## WHAT TO DO
a. In the text on Jonathan Lee Walton, turn the paragraph beginning "In 1991, Walton graduated" into a short list that keeps its main facts.
b. Extend the text on Jonathan Lee Walton from the point where it stops.

## EXTRACTED TEXT
════════
Jonathan Lee Walton (born June 22, 1973) is an author, ethicist and religious scholar. He is the President of Princeton Theological Seminary in Princeton, New Jersey. He was previously Dean of Wake Forest University School of Divinity, Presidential Chair in Religion & Society and Dean of Wait Chapel. He is the author of A Lens of Love: Reading the Bible in its World for Our World.

Early life and education 
Walton was born in Frederick, Maryland to John H. Walton and Rose Marie Walton. His father was an air traffic controller with the Federal Aviation Administration and his mother was a homemaker. His family moved to Syracuse, New York before settling in Atlanta, Georgia in 1980.

In 1991, Walton graduated from Lithonia High School and attended Wofford College on a football scholarship. He transferred to Morehouse College following his freshman year and graduated in 1996 with a BA degree in political science. Walton also became a licensed minister that same year and entered the Princeton Theological Seminary in 1999, completing his MDiv in 2002 and his PhD in 2006.
════════
## DATA SUPPLIED

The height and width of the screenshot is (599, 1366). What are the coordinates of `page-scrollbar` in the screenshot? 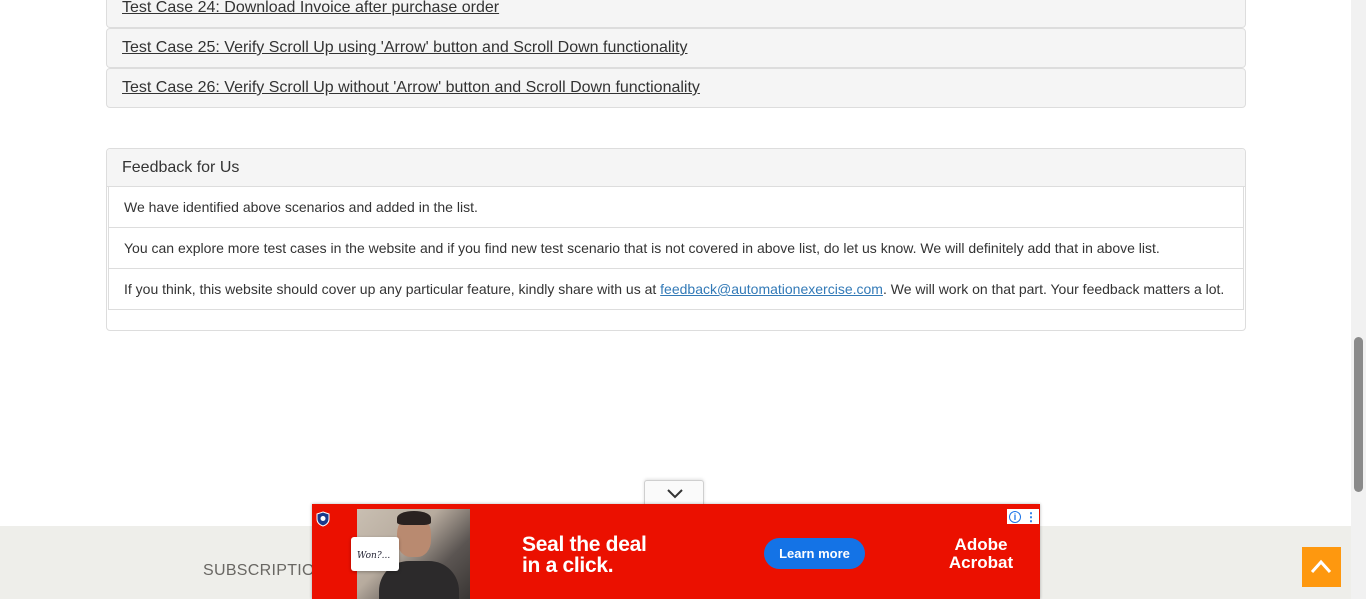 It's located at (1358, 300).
════════
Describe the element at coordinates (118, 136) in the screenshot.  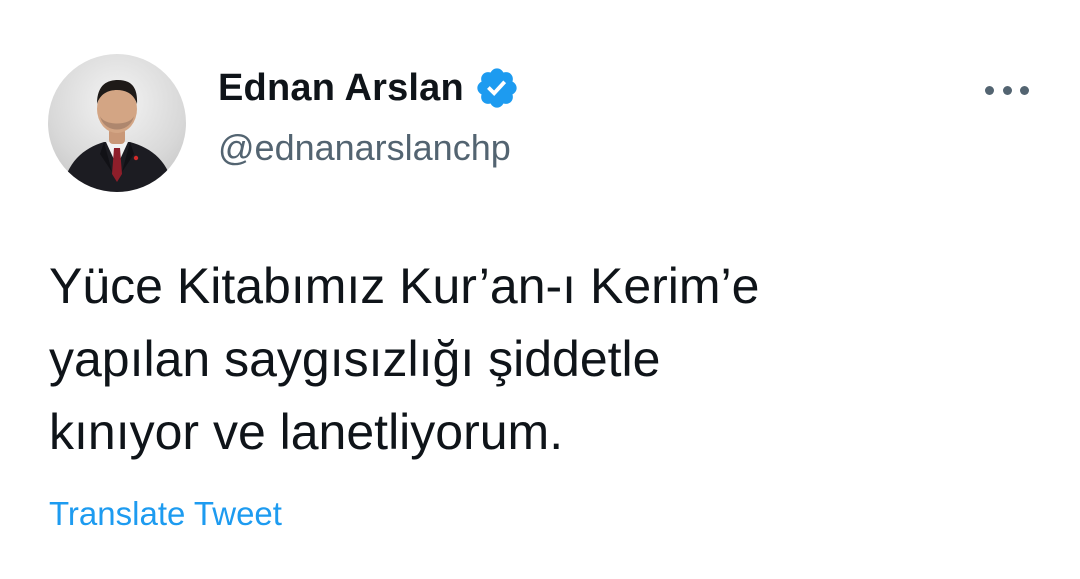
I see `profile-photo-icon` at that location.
════════
## RESULTS BY TASK
a.
- 1991: Graduated from Lithonia High School; attended Wofford College on a football scholarship.
- After his freshman year: Transferred to Morehouse College.
- 1996: Earned a BA in political science from Morehouse; became a licensed minister.
- 1999: Entered Princeton Theological Seminary.
- 2002: Completed his MDiv.
- 2006: Completed his PhD.

b.
Career 
Walton began his professional career as a minister while pursuing his academic studies. He served as the officiating pastor of Memorial West Presbyterian Church in Newark, New Jersey.

In 2003, he was appointed a lecturer at Princeton University’s Department of Religion and The Program in African American Studies. He accepted a position as assistant professor of Religious Studies at the University of California in 2006.

Walton joined the faculty at Harvard University in 2010 as assistant professor of African American Religions, Harvard Divinity School, and resident scholar of Lowell House, Harvard College.

In 2012, he was appointed the Plummer Professor of Christian Morals and Pusey Minister in the Memorial Church, following the death of the Rev. Peter J. Gomes, who served in the position for 41 years.

Walton served on several boards and committees at Harvard as well as the Board of Trustees at Princeton Theological Seminary, and the National Advisory Board of the John C. Danforth Center on Religion & Politics at Washington University in St. Louis.

In 2019, he was appointed the Dean of Wake Forest University School of Divinity, Presidential Chair in Religion & Society and Dean of Wait Chapel.

In 2022, he was announced as the new President of Princeton Theological Seminary, a seminary in Princeton, New Jersey. In this position, he succeeded the previous president, Presbyterian minister M. Craig Barnes.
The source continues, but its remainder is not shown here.